Há em mim tanta dor. Tão grande. Imensa. Intensa. Infinita: dor.
Aqui fica o meu agradecimento ao leitor. A promessa de o revisitar num outro lugar: sem escrever nunca respiro: não sou.

12 Comments:

Anonymous Anónimo said...

Um grande beijinho de solidariedade.

Olinda

8:48 da tarde  
Blogger Teresa Calcao said...

Tanta Dor.... mas grande doadora de Amor.....para sempre no meu coracao!!!!!!
Ate breve,Papoilinha!
Beijinhos

3:34 da manhã  
Blogger Teresa Calcao said...

Minha Querida Papoilinha Sonhadora,
A musica alivia a Dor.....Gostava de te ter presente hoje no "Gostar de Viver"......please!!!!!!!!!
Beijinho doce para ti

3:36 da tarde  
Anonymous Anónimo said...

Lamento a tua dor. Que consigas um bom caminhar nesta Vida que te abraça!

Tudo é processo para chegar a algum lado, que é o teu Caminho!

Nada acontece por acaso!

Tudo isso terá uma razão!

Beijinho de força

Ana Caridade

8:30 da tarde  
Blogger Sandra Maria Ferreira said...

A dor: motivo de crescimento - sempre!

7:11 da tarde  
Blogger Felipe Fanuel said...

Querida Sandra,

Vai ser difícil voltar aqui e (re)encontrar todo este monumento que construíste. Daqui jamais sairás. Afinal, ninguém foi feito para morrer. Nosso lugar é na Eternidade. E nenhum ponto final pode significar a completa morte. Existimos de Graça, mas surgem muitas razões para vivermos a cada aurora e a cada crepúsculo. Nem que esta razão seja a dor. Aqui me silencio, porque nunca saberei ou sentirei aquilo que estás a viver neste momento doloroso.

Desejo que o brilho do sol reluza mais aonde estás e que cada estrela do teu céu seja governada pela própria Vênus.
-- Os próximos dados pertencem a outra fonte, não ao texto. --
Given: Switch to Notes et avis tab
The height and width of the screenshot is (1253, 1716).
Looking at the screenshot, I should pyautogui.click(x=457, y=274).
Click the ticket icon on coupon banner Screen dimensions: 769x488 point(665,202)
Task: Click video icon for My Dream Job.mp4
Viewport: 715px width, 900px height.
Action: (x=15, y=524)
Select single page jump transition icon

Acredita sempre mesmo que o único motivo apenas a crença. Nas horas difíceis, como é sabido, as sensações espirituais transformam nossas profundezas em uma dança tremenda e fascinante.
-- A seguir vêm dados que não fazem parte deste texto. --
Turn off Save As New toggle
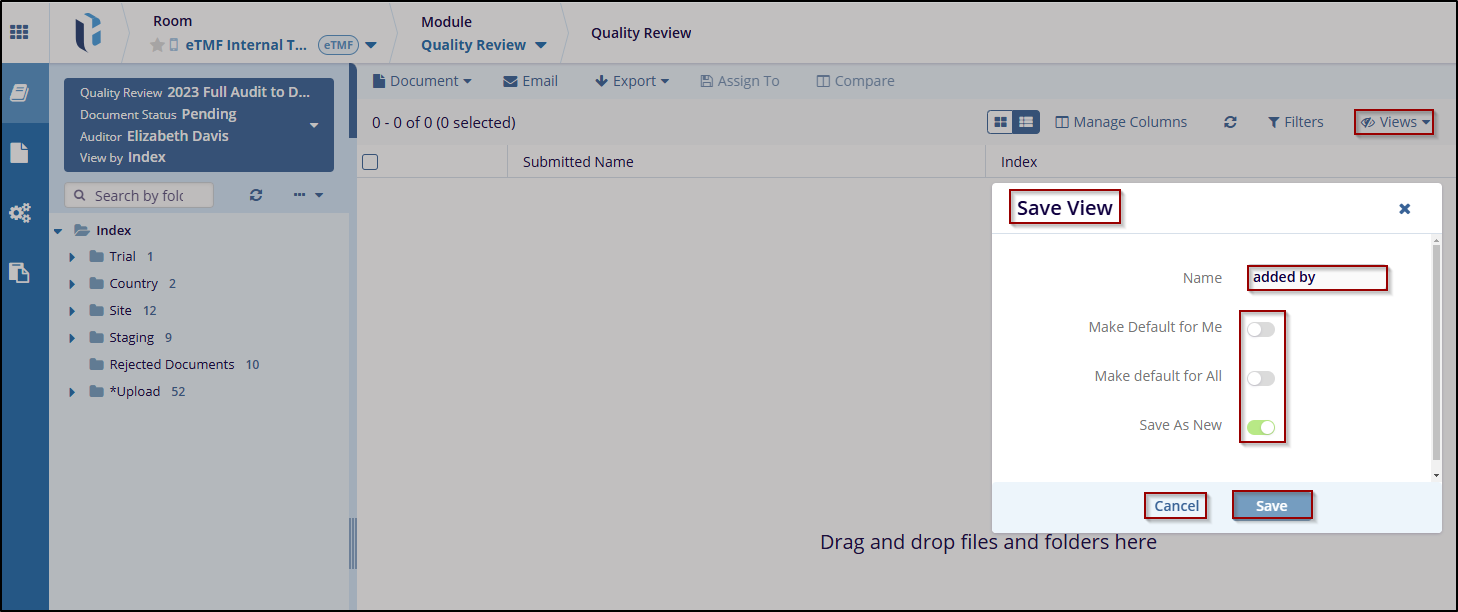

Vida eterna para os versos da poesia escrita dentro de ti!

Beijos.

5:02 da tarde  
Blogger Teresa Calcao said...

Querida Papoilinha,
Estou quase de regresso a Portugal...e ansiosa por te conhecer e adquirir o teu livrinho prometido.
Beijinho no teu coracao lindo

1:11 da manhã  
Blogger Carla Guiomar said...

Irmã papoila lançando sonhos ao vento... Só quem sente a imensidão da dor, pode sentir tudo o resto.
Ontem escrevia eu precisamente sobre isto... O amor incondicional e a dor incomensurável... são duas expressões da mesma essência, regenerando-se mutuamente, numa eterna espiral de imortalidade.
Abraço de gratidão pela tua partilha!

11:47 da manhã  
Blogger luis lourenço said...

BEIJINHO

VÉU DE MAYA

3:11 da manhã  
Blogger O Profeta said...

Olá Sandra, obrigado pela lembrança, foste muito gentil e continuas a ser uma estupenda escritora...


Beijinho

3:10 da tarde  
Blogger luis lourenço said...

Um abracinho igual pra ti...

Véu de maya

5:26 da tarde  
Blogger MEG said...

Verdade que a dor nos ajuda a crescer ao mesmo tempo que machuca e deixa ferida aberta por cicatrizar. Mas pensa que essas pessoas vão estar sempre pertinho de ti no lado esquerdo do coração. As pessoas só desaparecem quando nos esquecemos delas.